TASK INPUTS
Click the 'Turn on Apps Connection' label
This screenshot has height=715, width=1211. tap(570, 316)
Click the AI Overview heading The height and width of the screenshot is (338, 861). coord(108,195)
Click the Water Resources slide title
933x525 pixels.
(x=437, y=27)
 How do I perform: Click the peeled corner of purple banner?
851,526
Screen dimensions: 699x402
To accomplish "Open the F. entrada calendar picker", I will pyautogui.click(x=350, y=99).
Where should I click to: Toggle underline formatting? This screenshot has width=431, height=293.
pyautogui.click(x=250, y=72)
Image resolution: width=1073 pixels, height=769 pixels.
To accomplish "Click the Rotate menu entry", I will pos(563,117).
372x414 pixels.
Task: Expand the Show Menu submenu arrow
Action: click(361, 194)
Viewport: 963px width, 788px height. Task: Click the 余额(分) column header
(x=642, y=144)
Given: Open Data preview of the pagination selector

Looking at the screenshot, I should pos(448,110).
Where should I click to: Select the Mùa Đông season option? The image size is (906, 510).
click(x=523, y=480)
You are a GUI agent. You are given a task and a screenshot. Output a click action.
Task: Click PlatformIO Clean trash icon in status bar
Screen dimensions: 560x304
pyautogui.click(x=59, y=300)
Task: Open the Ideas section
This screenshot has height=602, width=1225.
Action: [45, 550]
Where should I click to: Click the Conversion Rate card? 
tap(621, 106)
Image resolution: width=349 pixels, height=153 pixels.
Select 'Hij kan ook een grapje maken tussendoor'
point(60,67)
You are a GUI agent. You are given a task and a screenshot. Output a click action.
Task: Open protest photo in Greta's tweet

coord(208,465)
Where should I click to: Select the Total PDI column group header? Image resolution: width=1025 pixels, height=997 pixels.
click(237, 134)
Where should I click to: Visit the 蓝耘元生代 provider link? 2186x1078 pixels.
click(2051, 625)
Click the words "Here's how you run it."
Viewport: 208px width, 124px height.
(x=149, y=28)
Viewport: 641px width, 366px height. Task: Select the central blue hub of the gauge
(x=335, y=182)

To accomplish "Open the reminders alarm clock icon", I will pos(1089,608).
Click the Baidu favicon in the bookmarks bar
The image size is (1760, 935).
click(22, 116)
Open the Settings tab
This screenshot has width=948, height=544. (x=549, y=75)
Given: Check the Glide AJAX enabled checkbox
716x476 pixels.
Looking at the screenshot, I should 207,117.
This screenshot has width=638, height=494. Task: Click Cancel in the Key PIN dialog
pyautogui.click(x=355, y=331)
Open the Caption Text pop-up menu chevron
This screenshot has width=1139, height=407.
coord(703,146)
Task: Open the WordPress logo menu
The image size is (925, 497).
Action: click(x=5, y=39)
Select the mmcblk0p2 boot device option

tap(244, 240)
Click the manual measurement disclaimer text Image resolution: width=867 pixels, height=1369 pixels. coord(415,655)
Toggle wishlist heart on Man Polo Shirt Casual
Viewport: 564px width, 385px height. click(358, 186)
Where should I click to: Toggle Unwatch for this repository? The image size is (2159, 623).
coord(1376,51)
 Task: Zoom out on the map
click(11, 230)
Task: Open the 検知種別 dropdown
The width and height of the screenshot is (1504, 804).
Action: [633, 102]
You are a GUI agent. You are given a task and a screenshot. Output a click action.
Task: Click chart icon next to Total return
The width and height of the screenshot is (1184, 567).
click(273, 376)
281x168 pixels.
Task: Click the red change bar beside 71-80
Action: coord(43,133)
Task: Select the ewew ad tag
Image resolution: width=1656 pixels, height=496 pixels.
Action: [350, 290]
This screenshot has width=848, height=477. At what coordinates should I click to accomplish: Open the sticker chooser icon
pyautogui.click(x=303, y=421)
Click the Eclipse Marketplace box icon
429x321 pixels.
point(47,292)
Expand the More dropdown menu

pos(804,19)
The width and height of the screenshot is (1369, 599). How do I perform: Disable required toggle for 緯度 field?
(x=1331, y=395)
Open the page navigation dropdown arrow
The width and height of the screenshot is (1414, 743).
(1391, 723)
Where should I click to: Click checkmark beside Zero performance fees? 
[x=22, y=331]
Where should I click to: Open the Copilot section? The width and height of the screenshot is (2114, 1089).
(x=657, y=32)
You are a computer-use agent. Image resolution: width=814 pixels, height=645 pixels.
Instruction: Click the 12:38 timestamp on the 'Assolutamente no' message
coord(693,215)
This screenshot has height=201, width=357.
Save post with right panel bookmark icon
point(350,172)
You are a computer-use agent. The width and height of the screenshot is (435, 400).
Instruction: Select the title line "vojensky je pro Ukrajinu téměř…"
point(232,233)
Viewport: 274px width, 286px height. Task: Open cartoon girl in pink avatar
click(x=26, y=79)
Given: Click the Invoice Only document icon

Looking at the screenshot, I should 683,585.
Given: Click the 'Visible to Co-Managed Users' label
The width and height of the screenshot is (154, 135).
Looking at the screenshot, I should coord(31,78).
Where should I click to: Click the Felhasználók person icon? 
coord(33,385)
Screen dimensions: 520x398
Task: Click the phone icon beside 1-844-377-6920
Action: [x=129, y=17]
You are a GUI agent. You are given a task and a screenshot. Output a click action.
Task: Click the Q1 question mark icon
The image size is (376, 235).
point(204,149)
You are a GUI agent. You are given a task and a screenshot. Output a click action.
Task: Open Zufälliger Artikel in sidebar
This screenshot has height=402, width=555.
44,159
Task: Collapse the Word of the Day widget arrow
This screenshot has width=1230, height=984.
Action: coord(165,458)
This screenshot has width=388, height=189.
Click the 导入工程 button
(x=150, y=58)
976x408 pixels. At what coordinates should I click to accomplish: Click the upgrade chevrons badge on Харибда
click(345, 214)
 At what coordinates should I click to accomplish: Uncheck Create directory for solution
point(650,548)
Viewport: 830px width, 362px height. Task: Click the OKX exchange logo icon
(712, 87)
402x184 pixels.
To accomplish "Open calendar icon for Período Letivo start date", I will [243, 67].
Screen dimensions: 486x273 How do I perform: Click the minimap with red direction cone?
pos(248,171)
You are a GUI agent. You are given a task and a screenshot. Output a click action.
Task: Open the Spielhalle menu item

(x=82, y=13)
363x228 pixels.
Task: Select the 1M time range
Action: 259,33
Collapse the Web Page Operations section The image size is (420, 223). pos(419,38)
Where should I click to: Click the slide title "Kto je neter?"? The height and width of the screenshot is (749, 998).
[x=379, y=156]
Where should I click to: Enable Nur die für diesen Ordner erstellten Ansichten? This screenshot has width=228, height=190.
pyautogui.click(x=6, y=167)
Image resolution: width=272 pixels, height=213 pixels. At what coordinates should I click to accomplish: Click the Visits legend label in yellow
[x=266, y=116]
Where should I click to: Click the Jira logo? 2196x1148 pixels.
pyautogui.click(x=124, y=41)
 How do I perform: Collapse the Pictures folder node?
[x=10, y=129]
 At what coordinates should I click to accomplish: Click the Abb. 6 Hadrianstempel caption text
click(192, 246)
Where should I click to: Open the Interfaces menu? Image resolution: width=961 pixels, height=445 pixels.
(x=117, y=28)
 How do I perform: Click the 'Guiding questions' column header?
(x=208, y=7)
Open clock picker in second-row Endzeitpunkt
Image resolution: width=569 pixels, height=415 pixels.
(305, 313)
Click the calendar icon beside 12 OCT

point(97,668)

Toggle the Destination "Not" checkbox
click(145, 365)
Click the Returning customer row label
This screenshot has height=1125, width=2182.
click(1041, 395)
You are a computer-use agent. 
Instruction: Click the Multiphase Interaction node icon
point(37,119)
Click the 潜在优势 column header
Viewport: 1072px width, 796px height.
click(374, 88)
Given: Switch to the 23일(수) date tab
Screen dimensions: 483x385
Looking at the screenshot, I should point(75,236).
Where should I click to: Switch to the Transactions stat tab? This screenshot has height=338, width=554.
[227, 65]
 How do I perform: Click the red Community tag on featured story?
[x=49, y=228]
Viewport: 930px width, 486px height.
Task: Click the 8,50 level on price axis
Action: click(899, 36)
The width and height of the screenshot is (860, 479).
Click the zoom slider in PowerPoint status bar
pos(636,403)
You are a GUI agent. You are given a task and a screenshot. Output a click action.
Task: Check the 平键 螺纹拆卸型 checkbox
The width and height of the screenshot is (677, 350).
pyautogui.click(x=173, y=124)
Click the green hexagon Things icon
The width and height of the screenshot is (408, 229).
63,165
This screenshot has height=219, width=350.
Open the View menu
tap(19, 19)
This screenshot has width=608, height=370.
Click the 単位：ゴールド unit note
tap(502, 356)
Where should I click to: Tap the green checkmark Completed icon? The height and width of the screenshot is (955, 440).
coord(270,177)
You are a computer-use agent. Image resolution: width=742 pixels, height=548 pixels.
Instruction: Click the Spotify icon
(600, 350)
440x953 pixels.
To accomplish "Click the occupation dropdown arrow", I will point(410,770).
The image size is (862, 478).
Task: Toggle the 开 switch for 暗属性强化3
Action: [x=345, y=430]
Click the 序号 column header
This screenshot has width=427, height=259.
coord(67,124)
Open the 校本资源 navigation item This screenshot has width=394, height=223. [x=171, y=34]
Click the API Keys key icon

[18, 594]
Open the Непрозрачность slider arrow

TASK DETAILS
Render the lines between the one containing "Click the manual" and the one containing "Action: [633, 102]", inclusive, as a JSON list of strings with one string per line and blank lines omitted.

RESPONSE TO THIS TASK
[
  "Click the manual measurement disclaimer text Image resolution: width=867 pixels, height=1369 pixels. coord(415,655)",
  "Toggle wishlist heart on Man Polo Shirt Casual",
  "Viewport: 564px width, 385px height. click(358, 186)",
  "Where should I click to: Toggle Unwatch for this repository? The image size is (2159, 623).",
  "coord(1376,51)",
  " Task: Zoom out on the map",
  "click(11, 230)",
  "Task: Open the 検知種別 dropdown",
  "The width and height of the screenshot is (1504, 804).",
  "Action: [633, 102]"
]